The firm plans to turn upto 800 tonnes of municipal rubbish, including human faeces and food waste, to 150 000 litres of bio-diesel, and to between 30 to 40 megawatts of electricity everyday, when it eventually builds a $140 million waste to energy plant to do so here.
By converting waste to energy, MAFGAIB, short for Misr Africa For Growth and Innovation Business, will not only help deal effectively with a problem that has dogged Zimbabwe’s proven environmental laggards like Harare City for decades, but also to meet national climate goals under the Paris Accord.
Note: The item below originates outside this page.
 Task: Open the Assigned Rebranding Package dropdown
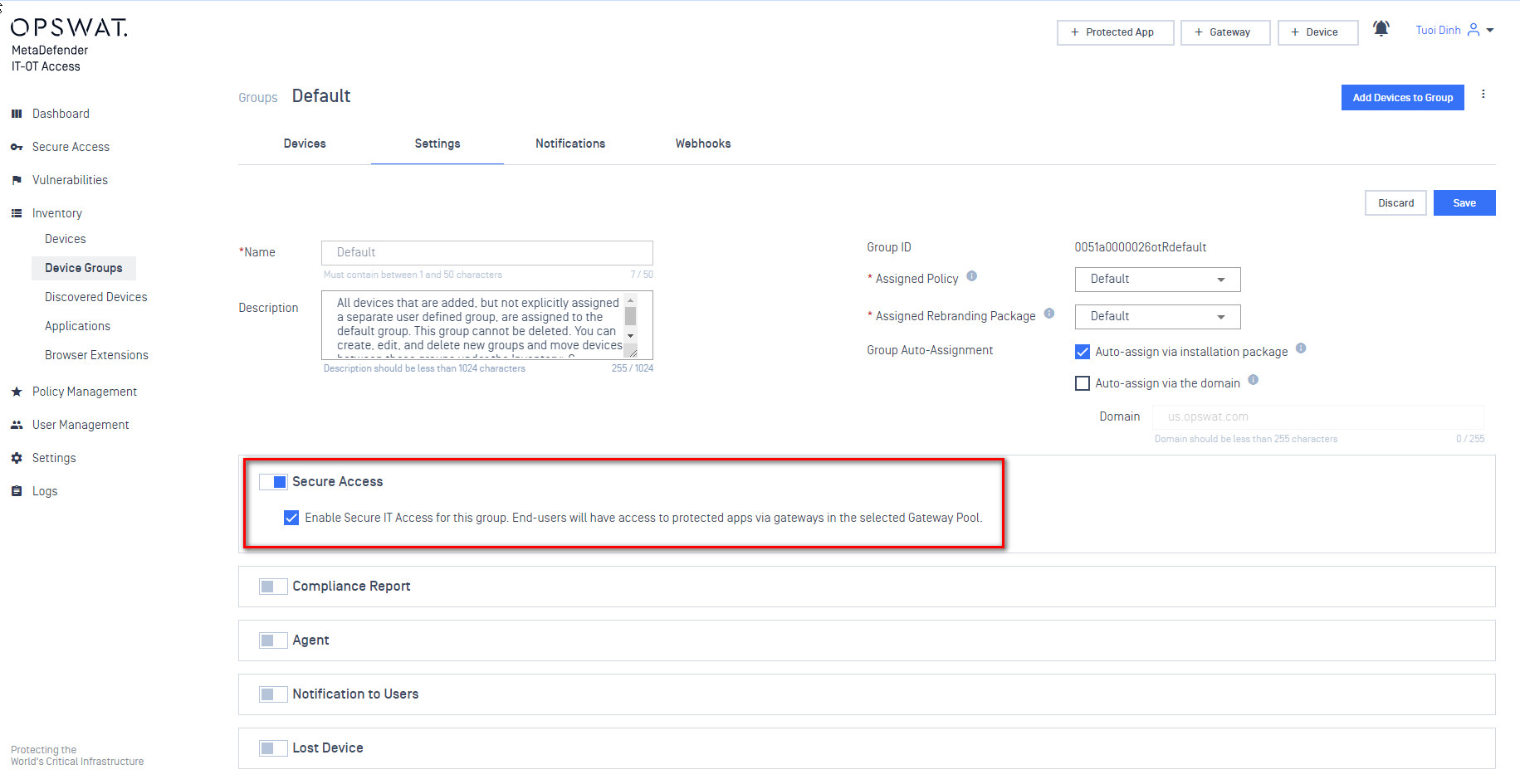pyautogui.click(x=1157, y=317)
MAFGAIB aims to cut emissions of methane, a potent greenhouse gas, by about 219,000 tonnes of carbon dioxide equivalent, according to company president Tarek Ibrahim, which could prove invaluable to ambitions by Zimbabwe under the Paris deal to cut emissions by more than a third by 2030, everything else remaining constant.
Little sewage pond
The national waste management problem is best exemplified by Harare, and befittingly so in light of its now inglorious status as Zimbabwe’s capital city – a dirty, little pond of sewage.
Much of the problems though have to do with urbanisation, a lack of foresight and to some extent the general economic challenges.
The Harare City Council has failed to cope with a rise in the number of people moving from rural areas into the city in search of a better life.
In the past 30 years, population in the capital has doubled to more than 2,1 million people, meaning everything else should also double – from food to transport, housing to water delivery and sewer systems. And also garbage collection.
It has not.
The municipality has done little to prepare the city to absorb the growing urban population, to the extent that earlier plans by Harare city to set-up a $100 million biogas plant, as an effective waste management measure, have suffered a still birth.
Authorities have taken notice.
“Increase in population has not been matched by a corresponding enhancement in the necessary infrastructure and services and has been a major challenge to Zimbabwean urban local authorities,” said Environment Minister Oppah Muchinguri Kashiri.
“Consequently, there has been an increase in urban solid waste generation not matched with sound waste management systems posing environmental and health hazards particularly to the urban population of Zimbabwe,” she said, in the Solid Waste Management Plan of 2014.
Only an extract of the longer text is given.